O casal de fazendeiros saiu apressado e nervoso para um jantar. Naquela noite, o governador visitava o Distrito e só pessoas ilustres foram convidadas.
No casarão, ficaram o gato e o cachorro. Há tempo, ambos cultivavam uma intriga absurda. A sós, o rancor veio à tona, como brasas vivas sob cinza.
– Veja só – atiçou o gato, abrindo a discussão vã, antes de sair, a patroa me pegou no colo, me acariciou como se fosse filho predileto. Pra você, nem olhou!
O cachorro, estirado sobre o tapete, não abriu os olhos. Almejava uma soneca tranquila. Mas o gato não se contentou com tamanha indiferença.
– Está na hora de descobrir quem é o senhor desta casa!
– Ora, deixe pra lá! Essas coisas não levam a nada. Quero descansar... Há espaço para todos.
– Espaço? Inteligência e saco de pulgas não podem conviver.
– Inteligência?
– Eu sou muito inteligente e limpo. Você nunca me viu sujo, enlameado, e me deito no colo da madame e ela me acaricia, até cantigas de ninar eu ouço. Mas você! Olhe bem: um cão maltrapilho, sempre enxotado com pé no traseiro. Por qualquer chuvinha exala um fedor que ninguém aguenta.
– Ah, por que tanta amargura? Vivo alegre, nada me falta.
– Baixa felicidade! Dorme no chão e lá fora. Eu, não. Passo horas inteiras na cama da madame, sobre colcha de cetim. Pra você, nem colcha de retalhos.

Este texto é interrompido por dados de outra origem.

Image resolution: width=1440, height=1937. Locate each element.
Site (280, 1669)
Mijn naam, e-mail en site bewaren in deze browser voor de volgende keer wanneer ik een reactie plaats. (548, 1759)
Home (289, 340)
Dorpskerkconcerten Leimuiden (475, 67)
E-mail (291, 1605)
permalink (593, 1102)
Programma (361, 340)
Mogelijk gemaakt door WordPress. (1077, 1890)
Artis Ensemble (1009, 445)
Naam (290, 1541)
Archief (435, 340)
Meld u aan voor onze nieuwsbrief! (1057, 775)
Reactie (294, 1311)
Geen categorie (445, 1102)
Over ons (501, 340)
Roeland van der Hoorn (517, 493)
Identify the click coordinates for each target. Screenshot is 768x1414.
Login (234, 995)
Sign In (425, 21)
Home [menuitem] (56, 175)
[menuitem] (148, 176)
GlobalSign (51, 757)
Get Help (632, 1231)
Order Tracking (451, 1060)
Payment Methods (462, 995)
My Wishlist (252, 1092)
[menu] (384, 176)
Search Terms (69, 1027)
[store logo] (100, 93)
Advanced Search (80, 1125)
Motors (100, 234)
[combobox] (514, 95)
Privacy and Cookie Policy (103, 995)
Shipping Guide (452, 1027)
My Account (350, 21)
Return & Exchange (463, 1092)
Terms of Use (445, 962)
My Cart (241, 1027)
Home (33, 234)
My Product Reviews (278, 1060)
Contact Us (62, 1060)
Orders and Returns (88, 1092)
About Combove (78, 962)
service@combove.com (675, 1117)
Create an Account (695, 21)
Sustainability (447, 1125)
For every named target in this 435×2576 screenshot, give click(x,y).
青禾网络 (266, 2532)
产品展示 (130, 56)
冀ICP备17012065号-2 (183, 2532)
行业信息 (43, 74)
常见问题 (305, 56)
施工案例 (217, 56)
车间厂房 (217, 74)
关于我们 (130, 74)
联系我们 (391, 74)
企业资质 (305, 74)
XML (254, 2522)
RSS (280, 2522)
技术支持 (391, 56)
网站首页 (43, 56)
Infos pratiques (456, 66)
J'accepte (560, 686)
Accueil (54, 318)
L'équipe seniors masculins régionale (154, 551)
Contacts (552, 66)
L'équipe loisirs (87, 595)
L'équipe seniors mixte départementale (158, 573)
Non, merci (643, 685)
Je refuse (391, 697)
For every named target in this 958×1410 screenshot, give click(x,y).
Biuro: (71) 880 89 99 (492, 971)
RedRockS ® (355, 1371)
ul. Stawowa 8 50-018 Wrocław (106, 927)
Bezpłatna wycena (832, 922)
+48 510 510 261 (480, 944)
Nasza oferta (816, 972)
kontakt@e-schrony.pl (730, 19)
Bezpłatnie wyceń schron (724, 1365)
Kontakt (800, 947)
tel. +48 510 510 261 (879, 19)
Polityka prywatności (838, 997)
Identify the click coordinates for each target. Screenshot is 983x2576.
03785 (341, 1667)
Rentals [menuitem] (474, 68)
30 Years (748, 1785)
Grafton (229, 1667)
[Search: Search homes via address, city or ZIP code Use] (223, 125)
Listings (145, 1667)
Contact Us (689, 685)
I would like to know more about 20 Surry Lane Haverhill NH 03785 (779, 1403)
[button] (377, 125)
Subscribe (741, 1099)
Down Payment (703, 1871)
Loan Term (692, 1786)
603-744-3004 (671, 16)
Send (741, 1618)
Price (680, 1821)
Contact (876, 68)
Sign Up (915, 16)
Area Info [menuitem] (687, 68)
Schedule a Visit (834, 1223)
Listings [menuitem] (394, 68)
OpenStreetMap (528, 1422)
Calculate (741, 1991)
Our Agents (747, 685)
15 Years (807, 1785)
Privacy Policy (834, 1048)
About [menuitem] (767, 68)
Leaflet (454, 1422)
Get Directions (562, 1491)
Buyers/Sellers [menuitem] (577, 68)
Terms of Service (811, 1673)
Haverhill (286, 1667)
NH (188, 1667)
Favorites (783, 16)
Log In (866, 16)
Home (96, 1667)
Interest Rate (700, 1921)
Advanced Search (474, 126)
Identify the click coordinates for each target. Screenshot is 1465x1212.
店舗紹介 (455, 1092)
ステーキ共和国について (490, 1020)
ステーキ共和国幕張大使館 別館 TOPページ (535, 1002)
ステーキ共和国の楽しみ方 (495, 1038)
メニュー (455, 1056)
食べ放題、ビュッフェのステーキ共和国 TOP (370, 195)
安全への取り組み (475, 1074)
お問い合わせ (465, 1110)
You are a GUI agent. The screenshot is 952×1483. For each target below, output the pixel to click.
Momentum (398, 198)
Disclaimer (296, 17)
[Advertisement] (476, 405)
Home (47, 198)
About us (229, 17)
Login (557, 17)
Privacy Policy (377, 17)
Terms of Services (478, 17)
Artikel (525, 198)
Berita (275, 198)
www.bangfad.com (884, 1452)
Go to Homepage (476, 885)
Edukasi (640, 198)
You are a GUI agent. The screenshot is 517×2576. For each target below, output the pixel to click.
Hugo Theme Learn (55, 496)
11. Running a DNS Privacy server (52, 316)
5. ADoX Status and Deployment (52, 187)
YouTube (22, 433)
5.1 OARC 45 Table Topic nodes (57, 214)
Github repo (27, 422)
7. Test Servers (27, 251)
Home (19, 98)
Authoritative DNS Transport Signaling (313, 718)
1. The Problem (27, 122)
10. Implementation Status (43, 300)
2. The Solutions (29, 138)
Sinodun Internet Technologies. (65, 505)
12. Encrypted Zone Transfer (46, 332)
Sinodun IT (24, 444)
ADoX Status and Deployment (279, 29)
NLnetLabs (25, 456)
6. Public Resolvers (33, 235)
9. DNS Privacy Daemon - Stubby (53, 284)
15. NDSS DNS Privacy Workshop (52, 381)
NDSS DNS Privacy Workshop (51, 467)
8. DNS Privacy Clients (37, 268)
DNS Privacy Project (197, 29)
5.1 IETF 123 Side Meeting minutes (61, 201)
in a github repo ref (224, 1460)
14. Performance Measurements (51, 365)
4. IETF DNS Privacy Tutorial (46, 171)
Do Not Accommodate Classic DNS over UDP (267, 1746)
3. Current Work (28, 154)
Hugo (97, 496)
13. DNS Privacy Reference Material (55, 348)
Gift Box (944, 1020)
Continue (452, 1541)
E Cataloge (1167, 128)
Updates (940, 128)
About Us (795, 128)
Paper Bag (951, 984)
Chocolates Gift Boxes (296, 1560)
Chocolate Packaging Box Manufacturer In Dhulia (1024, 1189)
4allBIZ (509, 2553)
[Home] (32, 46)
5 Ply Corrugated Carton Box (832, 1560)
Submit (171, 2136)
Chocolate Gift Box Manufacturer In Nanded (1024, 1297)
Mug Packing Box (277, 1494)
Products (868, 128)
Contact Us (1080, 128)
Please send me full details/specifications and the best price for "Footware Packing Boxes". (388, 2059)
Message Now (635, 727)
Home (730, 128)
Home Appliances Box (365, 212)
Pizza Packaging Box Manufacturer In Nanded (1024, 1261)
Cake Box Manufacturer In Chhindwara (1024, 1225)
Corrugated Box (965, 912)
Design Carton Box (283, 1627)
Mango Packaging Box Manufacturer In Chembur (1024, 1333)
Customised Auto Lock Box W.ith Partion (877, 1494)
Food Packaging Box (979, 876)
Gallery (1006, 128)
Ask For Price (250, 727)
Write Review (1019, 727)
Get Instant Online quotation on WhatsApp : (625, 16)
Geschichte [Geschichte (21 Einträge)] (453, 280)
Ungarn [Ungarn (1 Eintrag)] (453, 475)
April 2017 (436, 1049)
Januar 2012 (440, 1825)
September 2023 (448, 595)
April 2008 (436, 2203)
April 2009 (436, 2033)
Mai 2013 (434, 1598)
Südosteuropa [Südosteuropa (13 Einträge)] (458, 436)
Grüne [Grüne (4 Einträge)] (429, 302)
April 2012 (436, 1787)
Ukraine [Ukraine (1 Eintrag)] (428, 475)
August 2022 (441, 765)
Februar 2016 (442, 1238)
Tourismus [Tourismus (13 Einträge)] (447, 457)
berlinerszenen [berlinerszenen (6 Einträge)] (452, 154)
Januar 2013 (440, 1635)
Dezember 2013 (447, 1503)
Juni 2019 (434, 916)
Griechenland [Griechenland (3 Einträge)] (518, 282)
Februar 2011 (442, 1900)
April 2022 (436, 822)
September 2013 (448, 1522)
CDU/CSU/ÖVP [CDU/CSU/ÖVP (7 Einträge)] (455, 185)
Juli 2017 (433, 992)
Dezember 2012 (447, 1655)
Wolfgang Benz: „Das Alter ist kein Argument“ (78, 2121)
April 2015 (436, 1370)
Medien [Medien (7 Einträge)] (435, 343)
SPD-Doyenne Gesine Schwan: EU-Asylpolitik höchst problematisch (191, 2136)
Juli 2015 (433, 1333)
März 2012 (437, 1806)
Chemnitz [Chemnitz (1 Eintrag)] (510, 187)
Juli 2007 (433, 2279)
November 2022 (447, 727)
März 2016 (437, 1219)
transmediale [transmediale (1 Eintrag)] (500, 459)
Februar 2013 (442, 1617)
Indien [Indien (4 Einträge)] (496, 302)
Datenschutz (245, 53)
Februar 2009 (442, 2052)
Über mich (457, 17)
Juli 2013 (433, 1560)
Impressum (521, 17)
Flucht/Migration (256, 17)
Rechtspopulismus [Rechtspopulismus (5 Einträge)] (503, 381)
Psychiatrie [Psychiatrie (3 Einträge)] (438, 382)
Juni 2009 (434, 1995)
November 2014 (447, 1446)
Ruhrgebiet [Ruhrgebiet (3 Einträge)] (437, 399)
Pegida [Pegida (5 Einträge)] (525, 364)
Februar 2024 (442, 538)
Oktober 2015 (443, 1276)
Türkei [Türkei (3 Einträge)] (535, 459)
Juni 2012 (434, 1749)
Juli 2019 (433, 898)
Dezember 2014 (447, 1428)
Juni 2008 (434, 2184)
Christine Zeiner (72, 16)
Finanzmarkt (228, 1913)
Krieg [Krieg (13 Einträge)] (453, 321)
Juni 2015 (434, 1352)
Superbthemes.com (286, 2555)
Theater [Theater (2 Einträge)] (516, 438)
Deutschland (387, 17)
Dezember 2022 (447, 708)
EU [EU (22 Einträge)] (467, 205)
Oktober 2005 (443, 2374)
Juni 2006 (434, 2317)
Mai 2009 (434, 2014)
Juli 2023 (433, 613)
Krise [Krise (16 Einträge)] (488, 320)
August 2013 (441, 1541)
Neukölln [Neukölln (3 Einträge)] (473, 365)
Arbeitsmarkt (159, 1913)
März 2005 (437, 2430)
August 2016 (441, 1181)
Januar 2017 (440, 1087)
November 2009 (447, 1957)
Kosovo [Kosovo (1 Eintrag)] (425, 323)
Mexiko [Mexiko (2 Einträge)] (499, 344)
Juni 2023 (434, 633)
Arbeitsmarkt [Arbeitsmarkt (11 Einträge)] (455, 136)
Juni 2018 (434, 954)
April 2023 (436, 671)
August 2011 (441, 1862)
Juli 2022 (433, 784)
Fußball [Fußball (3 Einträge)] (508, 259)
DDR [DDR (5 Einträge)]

– Vigio a casa. Fico de sentinela. Que faria você se um ladrão aqui entrasse? Com toda sua inteligência, estaria dormindo sobre a colcha de cetim.
– Sou caçador de ratos. Não vigio a casa. Se me expulsarem desta casa, arrumo outra. Sem teto eu não fico.
– Me diga, então, por que há tantos ratões peludos andando pela casa durante a noite?
– Não permito ofensa! – o gato, arrepiando-se, tornou-se agressivo. – Coloque-se em seu lugar. Você vive lambendo as botas do patrão por míseros ossos. Eu, não. Quem primeiro almoça? Eu como bem antes dos donos. Se não me dão comida antes, faço uma miação dos diabos. Você, pobre cachorro, só recebe os restos do banquete, se houver. Ainda fica pulando de contente e lambendo os beiços!
– Faço isto porque tenho entusiasmo. Não deixo qualquer desgosto me tirar o bom humor.
– É falta de caráter e de imaginação. Viver abanando o rabo e latindo bobamente. O patrão lhe dá um pontapé, foge agachado, o rabo no meio das pernas. Em seguida, lhe faz um sinal, lá vem correndo, saltitante, como se nada tivesse ocorrido.
– Sou cheio de entusiasmo. Pra que guardar rancor? Vivo e respiro o meu entusiasmo. Aqueles que me dizem que não posso fazer quase sempre são medíocres no que toca às realizações. Acho a minha vida de cachorro estimulante, compensadora e digna de ser vivida. A cada dia, olho para a frente e encaro o convívio com os meus donos como aventuras que devem ser completamente vividas.
– Você é um idiota.
– Bem, não tenho a sua grande inteligência – respondeu mais uma vez o cachorro. – Mas, com meu entusiasmo, consigo mais coisas. O entusiasmo faz a diferença. Grandes ideias, sem entusiasmo, pouco valem. Nunca vi os nossos donos trazendo dos jantares festivos uma porção de deliciosos ossos para você. Mas trazem pra mim. Sabe por quê? Eu sempre vou recebê-los com entusiasmo. Tanto faz se é um belo dia de sol ou se é uma noite com relâmpagos e trovões.
– Que me importa! Jamais comerei restos de duvidosos restaurantes.
– Tenho certeza de que nunca comerá. Eles nem mesmo se lembram de você, embora seja muito inteligente.
O gato, muito chateado, recolheu-se sobre a colcha de cetim, pensando: “Ora, que cachorro medíocre e ordinário...”
Naquela noite, quase de madrugada, quando o casal retornava do disputado jantar com o governador, o cachorro correu entusiasmado ao encontro. Recebeu, em seguida, uma porção generosa de deliciosos ossos e pedaços de mignon. O gato, enraivecido e cheio de inveja, não conseguia pegar no sono.